| TRY IT |
Here the answer must be the exact run of lines from the line holding "Given: Click the curly braces JSON file icon" to the end of the material below, and nothing else.
Start of MATERIAL PROVIDED
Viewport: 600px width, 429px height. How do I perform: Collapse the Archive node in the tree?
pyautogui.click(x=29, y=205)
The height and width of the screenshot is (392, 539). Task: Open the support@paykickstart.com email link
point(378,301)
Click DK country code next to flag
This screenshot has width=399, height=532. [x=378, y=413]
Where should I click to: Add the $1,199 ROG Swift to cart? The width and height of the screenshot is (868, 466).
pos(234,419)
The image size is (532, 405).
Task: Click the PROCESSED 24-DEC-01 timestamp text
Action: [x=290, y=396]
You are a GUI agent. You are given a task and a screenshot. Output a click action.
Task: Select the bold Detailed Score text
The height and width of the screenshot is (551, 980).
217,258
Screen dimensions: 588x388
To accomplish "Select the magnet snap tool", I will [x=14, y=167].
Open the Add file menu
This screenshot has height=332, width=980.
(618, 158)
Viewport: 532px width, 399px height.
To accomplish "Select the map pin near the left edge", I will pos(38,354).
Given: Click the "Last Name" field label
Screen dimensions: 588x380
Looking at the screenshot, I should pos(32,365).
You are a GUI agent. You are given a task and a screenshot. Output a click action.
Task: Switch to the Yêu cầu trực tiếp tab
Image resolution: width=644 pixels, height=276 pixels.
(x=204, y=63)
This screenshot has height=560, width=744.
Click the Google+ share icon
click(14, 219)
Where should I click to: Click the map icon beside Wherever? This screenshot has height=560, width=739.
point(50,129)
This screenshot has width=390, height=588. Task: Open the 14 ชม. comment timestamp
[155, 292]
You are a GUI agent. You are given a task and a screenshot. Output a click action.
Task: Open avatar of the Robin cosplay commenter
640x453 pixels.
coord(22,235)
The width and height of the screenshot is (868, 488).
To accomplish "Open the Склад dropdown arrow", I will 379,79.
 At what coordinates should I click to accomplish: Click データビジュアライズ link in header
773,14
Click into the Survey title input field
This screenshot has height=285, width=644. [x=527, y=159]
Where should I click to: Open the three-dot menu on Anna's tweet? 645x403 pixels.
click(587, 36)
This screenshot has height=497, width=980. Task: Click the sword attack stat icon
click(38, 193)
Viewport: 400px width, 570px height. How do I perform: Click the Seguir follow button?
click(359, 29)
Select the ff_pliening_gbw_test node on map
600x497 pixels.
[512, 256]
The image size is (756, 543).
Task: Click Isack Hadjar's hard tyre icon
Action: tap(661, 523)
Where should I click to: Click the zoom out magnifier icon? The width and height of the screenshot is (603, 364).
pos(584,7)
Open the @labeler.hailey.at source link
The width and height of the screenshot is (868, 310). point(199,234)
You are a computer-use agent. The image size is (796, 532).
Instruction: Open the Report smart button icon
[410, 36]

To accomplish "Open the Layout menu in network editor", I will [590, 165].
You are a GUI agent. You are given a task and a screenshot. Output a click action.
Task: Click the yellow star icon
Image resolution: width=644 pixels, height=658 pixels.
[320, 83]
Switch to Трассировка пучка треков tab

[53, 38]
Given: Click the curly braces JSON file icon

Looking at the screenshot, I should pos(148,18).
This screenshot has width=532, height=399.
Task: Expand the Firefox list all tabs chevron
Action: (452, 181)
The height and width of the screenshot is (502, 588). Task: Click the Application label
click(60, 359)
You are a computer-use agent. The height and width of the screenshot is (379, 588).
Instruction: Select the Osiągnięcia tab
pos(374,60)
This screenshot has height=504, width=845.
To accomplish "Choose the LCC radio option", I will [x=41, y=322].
End of MATERIAL PROVIDED
| RESPONSE BOX |
Given: Click the curly braces JSON file icon

Looking at the screenshot, I should pos(148,18).
This screenshot has width=532, height=399.
Task: Expand the Firefox list all tabs chevron
Action: (452, 181)
The height and width of the screenshot is (502, 588). Task: Click the Application label
click(60, 359)
You are a computer-use agent. The height and width of the screenshot is (379, 588).
Instruction: Select the Osiągnięcia tab
pos(374,60)
This screenshot has height=504, width=845.
To accomplish "Choose the LCC radio option", I will [x=41, y=322].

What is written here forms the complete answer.